**TASK DESCRIPTION**
In the records below, take the line with "Viewport: 1879px width, 584px height." and all lines after it, and copy them exactly, pictures excluded.

*** Opening of MATERIAL PROVIDED ***

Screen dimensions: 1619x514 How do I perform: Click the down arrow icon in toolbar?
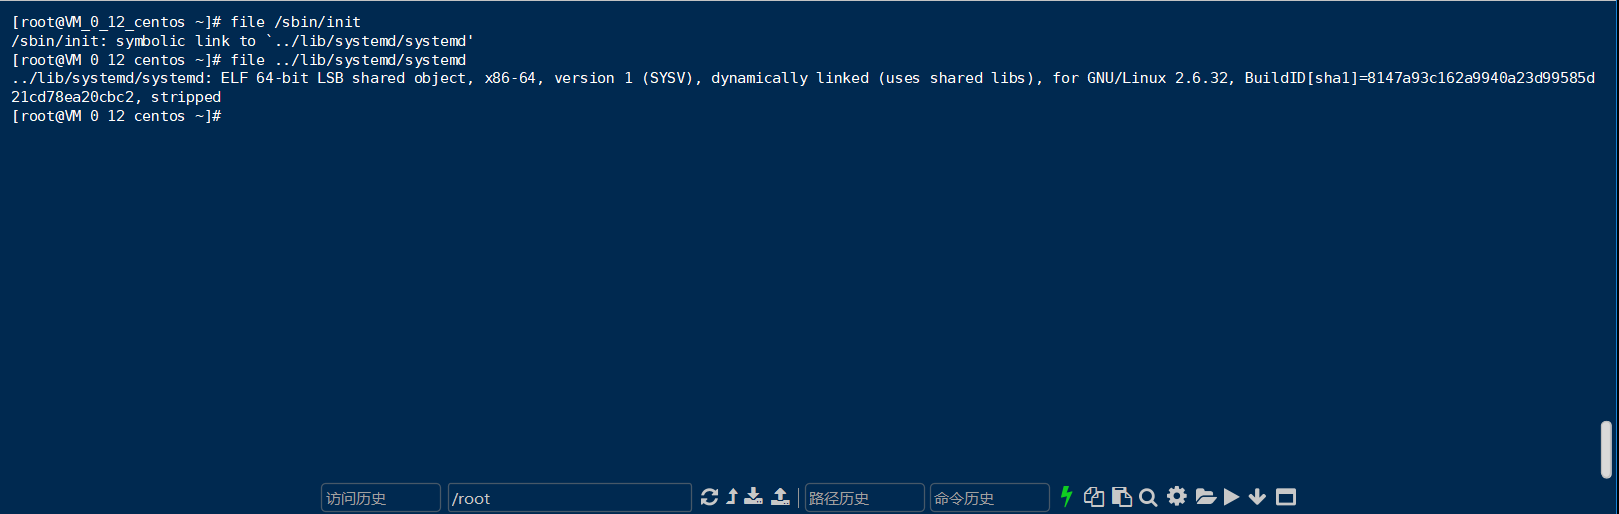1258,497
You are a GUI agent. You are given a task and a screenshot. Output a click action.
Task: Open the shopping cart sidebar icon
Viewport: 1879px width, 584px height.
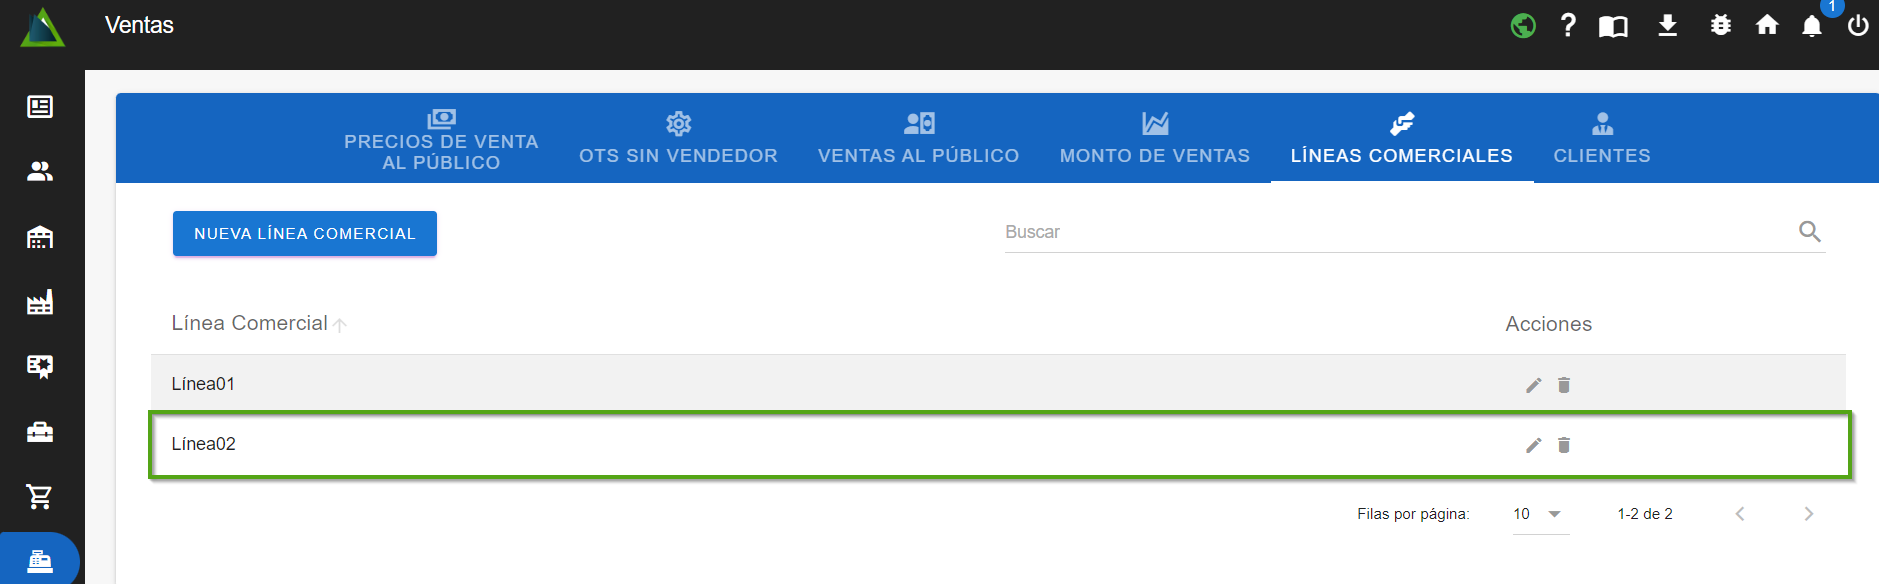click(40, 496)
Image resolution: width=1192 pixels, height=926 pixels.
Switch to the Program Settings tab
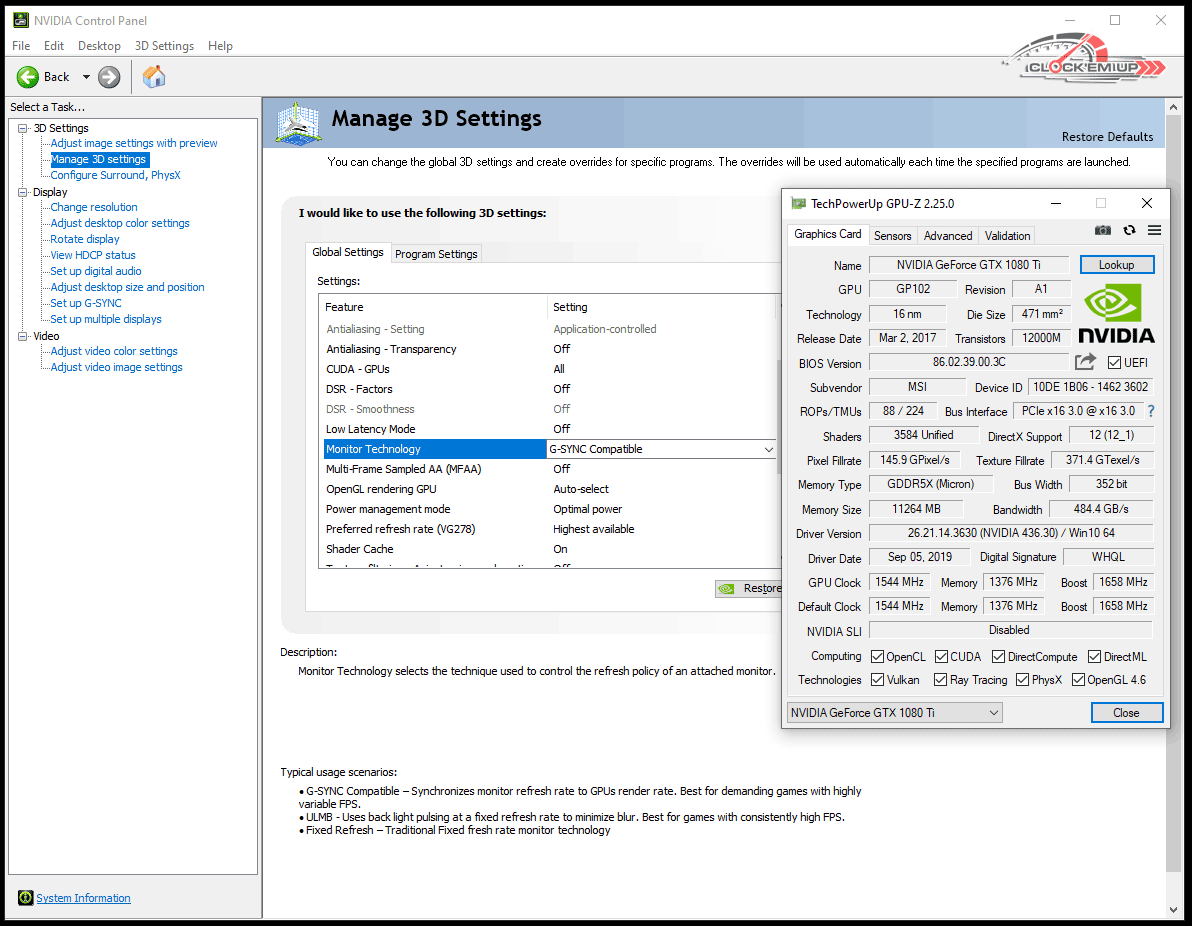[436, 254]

*** Close of MATERIAL PROVIDED ***

**WRITTEN ANSWER**
Viewport: 1879px width, 584px height.
click(40, 496)
Image resolution: width=1192 pixels, height=926 pixels.
Switch to the Program Settings tab
[436, 254]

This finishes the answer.